→ Aufgabenstellung
Gib die folgende Liste vollständig und Zeichen für Zeichen unverändert wieder.

[Ein Datenblock]

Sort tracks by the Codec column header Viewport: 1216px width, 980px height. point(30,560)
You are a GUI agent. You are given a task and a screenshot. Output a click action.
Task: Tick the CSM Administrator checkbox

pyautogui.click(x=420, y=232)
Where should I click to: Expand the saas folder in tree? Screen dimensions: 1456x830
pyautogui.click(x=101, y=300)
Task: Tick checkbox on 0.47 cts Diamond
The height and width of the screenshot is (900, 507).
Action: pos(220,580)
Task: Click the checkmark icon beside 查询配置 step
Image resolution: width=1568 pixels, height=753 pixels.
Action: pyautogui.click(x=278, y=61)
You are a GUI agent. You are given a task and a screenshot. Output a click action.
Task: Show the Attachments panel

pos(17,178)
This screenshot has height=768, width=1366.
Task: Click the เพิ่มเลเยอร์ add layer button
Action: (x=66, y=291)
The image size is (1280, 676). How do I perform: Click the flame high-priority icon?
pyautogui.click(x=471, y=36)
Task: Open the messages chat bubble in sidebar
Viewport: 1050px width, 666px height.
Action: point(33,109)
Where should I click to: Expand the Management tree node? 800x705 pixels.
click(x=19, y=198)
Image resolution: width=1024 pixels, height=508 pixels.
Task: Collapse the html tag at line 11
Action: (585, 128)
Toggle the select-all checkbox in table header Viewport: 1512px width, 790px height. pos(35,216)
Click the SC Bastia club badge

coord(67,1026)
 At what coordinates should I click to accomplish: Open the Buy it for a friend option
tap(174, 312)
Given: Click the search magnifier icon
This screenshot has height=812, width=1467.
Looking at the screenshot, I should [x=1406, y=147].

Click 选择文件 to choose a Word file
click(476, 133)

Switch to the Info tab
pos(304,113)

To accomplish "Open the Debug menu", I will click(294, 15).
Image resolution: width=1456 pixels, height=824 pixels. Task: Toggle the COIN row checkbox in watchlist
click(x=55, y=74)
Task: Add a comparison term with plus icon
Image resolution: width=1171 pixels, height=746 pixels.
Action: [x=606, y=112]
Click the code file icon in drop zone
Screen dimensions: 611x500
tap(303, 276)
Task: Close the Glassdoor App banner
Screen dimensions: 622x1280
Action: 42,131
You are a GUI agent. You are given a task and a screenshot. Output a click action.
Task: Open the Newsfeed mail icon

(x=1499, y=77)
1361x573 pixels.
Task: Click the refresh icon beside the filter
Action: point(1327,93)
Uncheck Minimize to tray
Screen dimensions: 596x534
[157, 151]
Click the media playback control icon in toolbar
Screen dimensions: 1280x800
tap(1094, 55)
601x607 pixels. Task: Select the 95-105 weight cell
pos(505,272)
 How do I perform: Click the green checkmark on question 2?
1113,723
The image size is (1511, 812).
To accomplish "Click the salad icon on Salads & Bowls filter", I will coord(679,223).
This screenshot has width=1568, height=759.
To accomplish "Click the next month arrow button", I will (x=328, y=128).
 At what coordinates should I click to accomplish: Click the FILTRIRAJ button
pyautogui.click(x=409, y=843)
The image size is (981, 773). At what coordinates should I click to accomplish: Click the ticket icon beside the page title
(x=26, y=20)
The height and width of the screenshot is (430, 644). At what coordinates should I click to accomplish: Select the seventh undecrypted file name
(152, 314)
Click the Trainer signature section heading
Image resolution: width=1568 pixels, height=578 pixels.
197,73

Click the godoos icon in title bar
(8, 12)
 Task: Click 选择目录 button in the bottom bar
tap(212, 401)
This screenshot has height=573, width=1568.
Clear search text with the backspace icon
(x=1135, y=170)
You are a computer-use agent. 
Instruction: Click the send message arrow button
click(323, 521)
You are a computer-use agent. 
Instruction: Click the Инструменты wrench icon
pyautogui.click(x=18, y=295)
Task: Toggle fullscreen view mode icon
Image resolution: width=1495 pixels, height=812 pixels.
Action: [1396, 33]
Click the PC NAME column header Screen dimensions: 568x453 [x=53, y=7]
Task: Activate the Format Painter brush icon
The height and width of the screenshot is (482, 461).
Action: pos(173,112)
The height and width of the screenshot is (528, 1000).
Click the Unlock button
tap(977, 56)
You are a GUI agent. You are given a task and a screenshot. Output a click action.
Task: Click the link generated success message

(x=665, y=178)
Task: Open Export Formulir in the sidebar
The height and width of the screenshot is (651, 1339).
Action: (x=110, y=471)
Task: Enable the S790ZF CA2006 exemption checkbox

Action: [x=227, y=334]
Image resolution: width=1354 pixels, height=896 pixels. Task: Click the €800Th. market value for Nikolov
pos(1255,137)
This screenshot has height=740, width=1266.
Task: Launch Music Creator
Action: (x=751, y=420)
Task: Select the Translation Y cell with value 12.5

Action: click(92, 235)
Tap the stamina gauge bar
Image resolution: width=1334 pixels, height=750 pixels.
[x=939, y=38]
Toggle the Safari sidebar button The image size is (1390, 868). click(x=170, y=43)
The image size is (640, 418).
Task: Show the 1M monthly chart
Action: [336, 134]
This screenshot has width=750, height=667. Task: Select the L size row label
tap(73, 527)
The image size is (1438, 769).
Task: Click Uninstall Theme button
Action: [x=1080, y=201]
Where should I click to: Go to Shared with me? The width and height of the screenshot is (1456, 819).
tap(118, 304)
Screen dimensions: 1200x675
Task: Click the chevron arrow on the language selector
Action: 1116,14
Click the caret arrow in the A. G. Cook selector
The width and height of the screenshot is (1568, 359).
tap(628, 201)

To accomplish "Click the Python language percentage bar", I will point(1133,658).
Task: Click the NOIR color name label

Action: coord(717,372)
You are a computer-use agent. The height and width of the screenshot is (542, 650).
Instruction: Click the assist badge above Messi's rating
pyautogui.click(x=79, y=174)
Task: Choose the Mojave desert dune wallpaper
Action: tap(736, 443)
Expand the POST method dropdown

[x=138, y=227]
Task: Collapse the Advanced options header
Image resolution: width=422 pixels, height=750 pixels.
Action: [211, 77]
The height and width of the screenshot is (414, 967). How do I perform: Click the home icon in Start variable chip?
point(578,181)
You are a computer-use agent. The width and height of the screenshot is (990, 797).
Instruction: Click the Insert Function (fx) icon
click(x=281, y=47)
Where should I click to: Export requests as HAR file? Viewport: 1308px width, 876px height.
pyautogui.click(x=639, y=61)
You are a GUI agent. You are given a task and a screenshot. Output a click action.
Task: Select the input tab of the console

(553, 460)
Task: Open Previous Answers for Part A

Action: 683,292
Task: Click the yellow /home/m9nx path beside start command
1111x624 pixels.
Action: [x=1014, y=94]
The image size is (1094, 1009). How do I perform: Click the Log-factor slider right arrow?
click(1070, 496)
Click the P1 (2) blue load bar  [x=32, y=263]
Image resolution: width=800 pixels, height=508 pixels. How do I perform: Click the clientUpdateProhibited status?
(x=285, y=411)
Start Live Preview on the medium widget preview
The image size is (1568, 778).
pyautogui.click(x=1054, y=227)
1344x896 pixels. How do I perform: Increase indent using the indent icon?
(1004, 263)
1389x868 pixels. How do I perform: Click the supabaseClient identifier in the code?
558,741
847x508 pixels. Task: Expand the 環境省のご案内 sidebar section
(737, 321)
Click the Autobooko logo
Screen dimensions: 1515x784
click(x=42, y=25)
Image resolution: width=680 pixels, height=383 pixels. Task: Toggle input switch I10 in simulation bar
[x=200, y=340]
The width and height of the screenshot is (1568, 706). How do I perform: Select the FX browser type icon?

→ Ausgabe
Sort tracks by the Codec column header Viewport: 1216px width, 980px height. point(30,560)
You are a GUI agent. You are given a task and a screenshot. Output a click action.
Task: Tick the CSM Administrator checkbox

pyautogui.click(x=420, y=232)
Where should I click to: Expand the saas folder in tree? Screen dimensions: 1456x830
pyautogui.click(x=101, y=300)
Task: Tick checkbox on 0.47 cts Diamond
The height and width of the screenshot is (900, 507).
Action: pos(220,580)
Task: Click the checkmark icon beside 查询配置 step
Image resolution: width=1568 pixels, height=753 pixels.
Action: pyautogui.click(x=278, y=61)
You are a GUI agent. You are given a task and a screenshot. Output a click action.
Task: Show the Attachments panel

pos(17,178)
This screenshot has height=768, width=1366.
Task: Click the เพิ่มเลเยอร์ add layer button
Action: (x=66, y=291)
The image size is (1280, 676). How do I perform: Click the flame high-priority icon?
pyautogui.click(x=471, y=36)
Task: Open the messages chat bubble in sidebar
Viewport: 1050px width, 666px height.
Action: point(33,109)
Where should I click to: Expand the Management tree node? 800x705 pixels.
click(x=19, y=198)
Image resolution: width=1024 pixels, height=508 pixels.
Task: Collapse the html tag at line 11
Action: (585, 128)
Toggle the select-all checkbox in table header Viewport: 1512px width, 790px height. pos(35,216)
Click the SC Bastia club badge

coord(67,1026)
 At what coordinates should I click to accomplish: Open the Buy it for a friend option
tap(174, 312)
Given: Click the search magnifier icon
This screenshot has height=812, width=1467.
Looking at the screenshot, I should [x=1406, y=147].

Click 选择文件 to choose a Word file
click(476, 133)

Switch to the Info tab
pos(304,113)

To accomplish "Open the Debug menu", I will click(294, 15).
Image resolution: width=1456 pixels, height=824 pixels. Task: Toggle the COIN row checkbox in watchlist
click(x=55, y=74)
Task: Add a comparison term with plus icon
Image resolution: width=1171 pixels, height=746 pixels.
Action: [x=606, y=112]
Click the code file icon in drop zone
Screen dimensions: 611x500
tap(303, 276)
Task: Close the Glassdoor App banner
Screen dimensions: 622x1280
Action: 42,131
You are a GUI agent. You are given a task and a screenshot. Output a click action.
Task: Open the Newsfeed mail icon

(x=1499, y=77)
1361x573 pixels.
Task: Click the refresh icon beside the filter
Action: point(1327,93)
Uncheck Minimize to tray
Screen dimensions: 596x534
[157, 151]
Click the media playback control icon in toolbar
Screen dimensions: 1280x800
tap(1094, 55)
601x607 pixels. Task: Select the 95-105 weight cell
pos(505,272)
 How do I perform: Click the green checkmark on question 2?
1113,723
The image size is (1511, 812).
To accomplish "Click the salad icon on Salads & Bowls filter", I will coord(679,223).
This screenshot has width=1568, height=759.
To accomplish "Click the next month arrow button", I will (x=328, y=128).
 At what coordinates should I click to accomplish: Click the FILTRIRAJ button
pyautogui.click(x=409, y=843)
The image size is (981, 773). At what coordinates should I click to accomplish: Click the ticket icon beside the page title
(x=26, y=20)
The height and width of the screenshot is (430, 644). At what coordinates should I click to accomplish: Select the seventh undecrypted file name
(152, 314)
Click the Trainer signature section heading
Image resolution: width=1568 pixels, height=578 pixels.
197,73

Click the godoos icon in title bar
(8, 12)
 Task: Click 选择目录 button in the bottom bar
tap(212, 401)
This screenshot has height=573, width=1568.
Clear search text with the backspace icon
(x=1135, y=170)
You are a computer-use agent. 
Instruction: Click the send message arrow button
click(323, 521)
You are a computer-use agent. 
Instruction: Click the Инструменты wrench icon
pyautogui.click(x=18, y=295)
Task: Toggle fullscreen view mode icon
Image resolution: width=1495 pixels, height=812 pixels.
Action: [1396, 33]
Click the PC NAME column header Screen dimensions: 568x453 [x=53, y=7]
Task: Activate the Format Painter brush icon
The height and width of the screenshot is (482, 461).
Action: pos(173,112)
The height and width of the screenshot is (528, 1000).
Click the Unlock button
tap(977, 56)
You are a GUI agent. You are given a task and a screenshot. Output a click action.
Task: Click the link generated success message

(x=665, y=178)
Task: Open Export Formulir in the sidebar
The height and width of the screenshot is (651, 1339).
Action: (x=110, y=471)
Task: Enable the S790ZF CA2006 exemption checkbox

Action: [x=227, y=334]
Image resolution: width=1354 pixels, height=896 pixels. Task: Click the €800Th. market value for Nikolov
pos(1255,137)
This screenshot has height=740, width=1266.
Task: Launch Music Creator
Action: (x=751, y=420)
Task: Select the Translation Y cell with value 12.5

Action: click(92, 235)
Tap the stamina gauge bar
Image resolution: width=1334 pixels, height=750 pixels.
[x=939, y=38]
Toggle the Safari sidebar button The image size is (1390, 868). click(x=170, y=43)
The image size is (640, 418).
Task: Show the 1M monthly chart
Action: [336, 134]
This screenshot has width=750, height=667. Task: Select the L size row label
tap(73, 527)
The image size is (1438, 769).
Task: Click Uninstall Theme button
Action: [x=1080, y=201]
Where should I click to: Go to Shared with me? The width and height of the screenshot is (1456, 819).
tap(118, 304)
Screen dimensions: 1200x675
Task: Click the chevron arrow on the language selector
Action: 1116,14
Click the caret arrow in the A. G. Cook selector
The width and height of the screenshot is (1568, 359).
tap(628, 201)

To accomplish "Click the Python language percentage bar", I will point(1133,658).
Task: Click the NOIR color name label

Action: coord(717,372)
You are a computer-use agent. The height and width of the screenshot is (542, 650).
Instruction: Click the assist badge above Messi's rating
pyautogui.click(x=79, y=174)
Task: Choose the Mojave desert dune wallpaper
Action: tap(736, 443)
Expand the POST method dropdown

[x=138, y=227]
Task: Collapse the Advanced options header
Image resolution: width=422 pixels, height=750 pixels.
Action: [211, 77]
The height and width of the screenshot is (414, 967). How do I perform: Click the home icon in Start variable chip?
point(578,181)
You are a computer-use agent. The width and height of the screenshot is (990, 797).
Instruction: Click the Insert Function (fx) icon
click(x=281, y=47)
Where should I click to: Export requests as HAR file? Viewport: 1308px width, 876px height.
pyautogui.click(x=639, y=61)
You are a GUI agent. You are given a task and a screenshot. Output a click action.
Task: Select the input tab of the console

(553, 460)
Task: Open Previous Answers for Part A

Action: 683,292
Task: Click the yellow /home/m9nx path beside start command
1111x624 pixels.
Action: [x=1014, y=94]
The image size is (1094, 1009). How do I perform: Click the Log-factor slider right arrow?
click(1070, 496)
Click the P1 (2) blue load bar  [x=32, y=263]
Image resolution: width=800 pixels, height=508 pixels. How do I perform: Click the clientUpdateProhibited status?
(x=285, y=411)
Start Live Preview on the medium widget preview
The image size is (1568, 778).
pyautogui.click(x=1054, y=227)
1344x896 pixels. How do I perform: Increase indent using the indent icon?
(1004, 263)
1389x868 pixels. How do I perform: Click the supabaseClient identifier in the code?
558,741
847x508 pixels. Task: Expand the 環境省のご案内 sidebar section
(737, 321)
Click the Autobooko logo
Screen dimensions: 1515x784
click(x=42, y=25)
Image resolution: width=680 pixels, height=383 pixels. Task: Toggle input switch I10 in simulation bar
[x=200, y=340]
The width and height of the screenshot is (1568, 706). How do I perform: Select the FX browser type icon?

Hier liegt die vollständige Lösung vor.